**Work to complete**
Each entry should be restated word for word, with all pictures left out.

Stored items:
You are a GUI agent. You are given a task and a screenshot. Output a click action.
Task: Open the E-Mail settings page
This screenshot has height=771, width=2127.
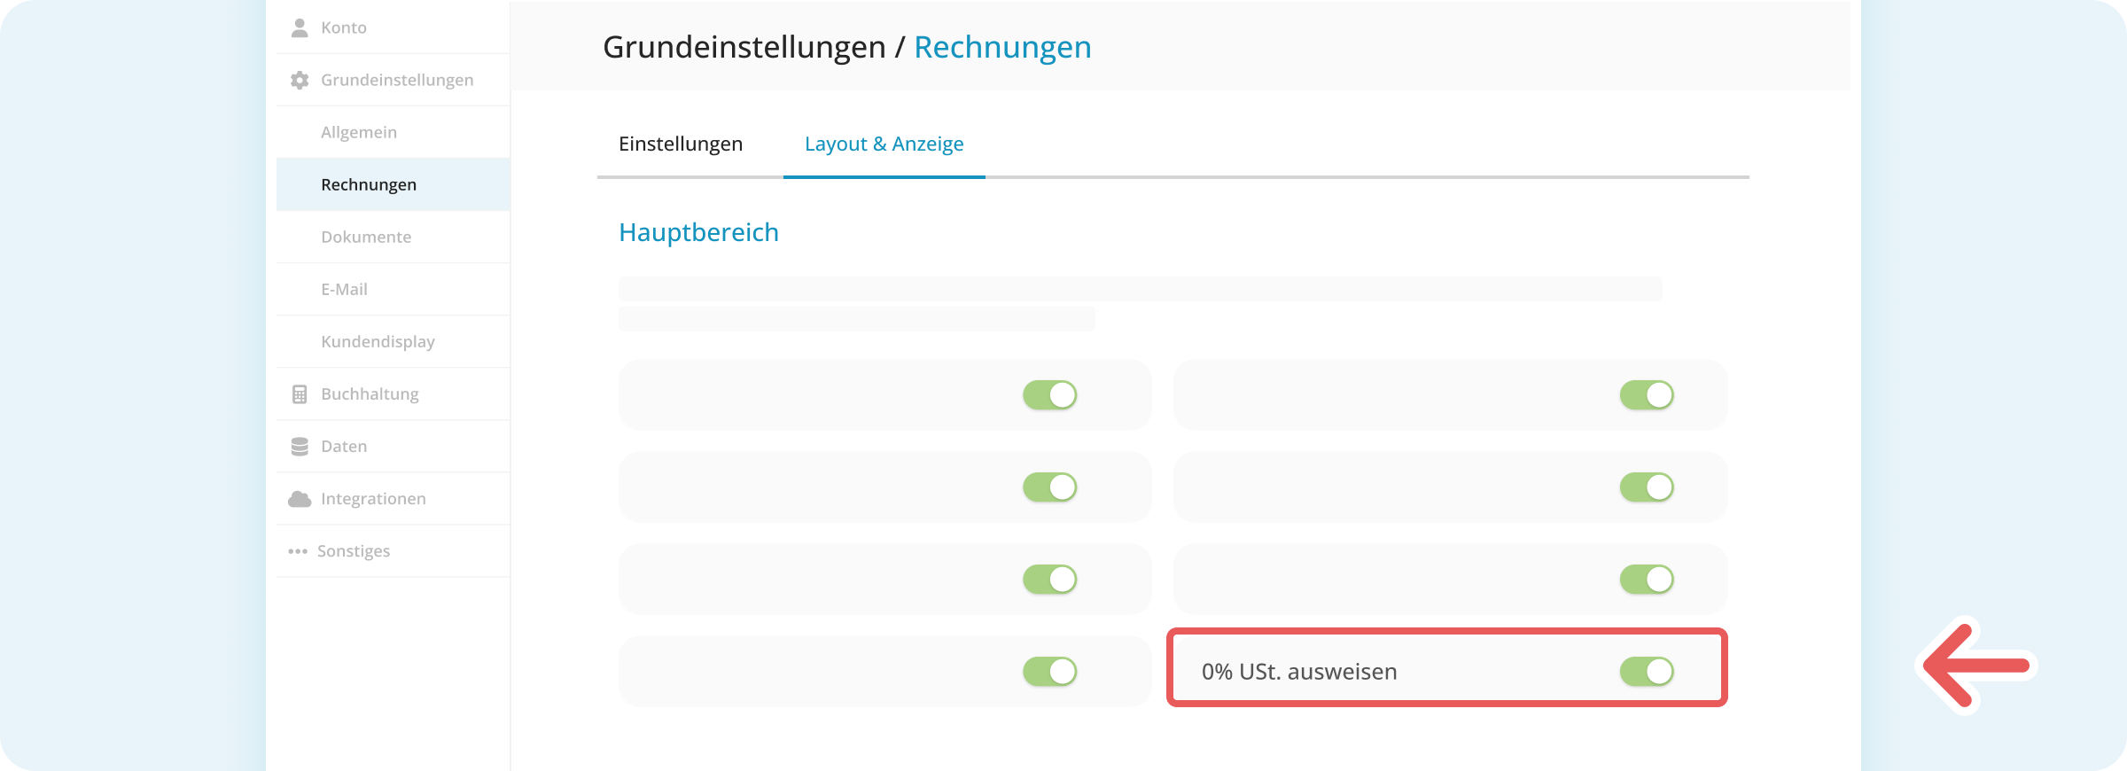[x=346, y=288]
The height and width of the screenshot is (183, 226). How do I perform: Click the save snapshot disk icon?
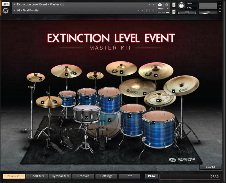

**Reply**
You are a GUI agent. You are given a task and a screenshot. Output a click action.
Task: Open the E-Mail settings page
This screenshot has height=771, width=2127.
[x=346, y=288]
The height and width of the screenshot is (183, 226). How do I perform: Click the save snapshot disk icon?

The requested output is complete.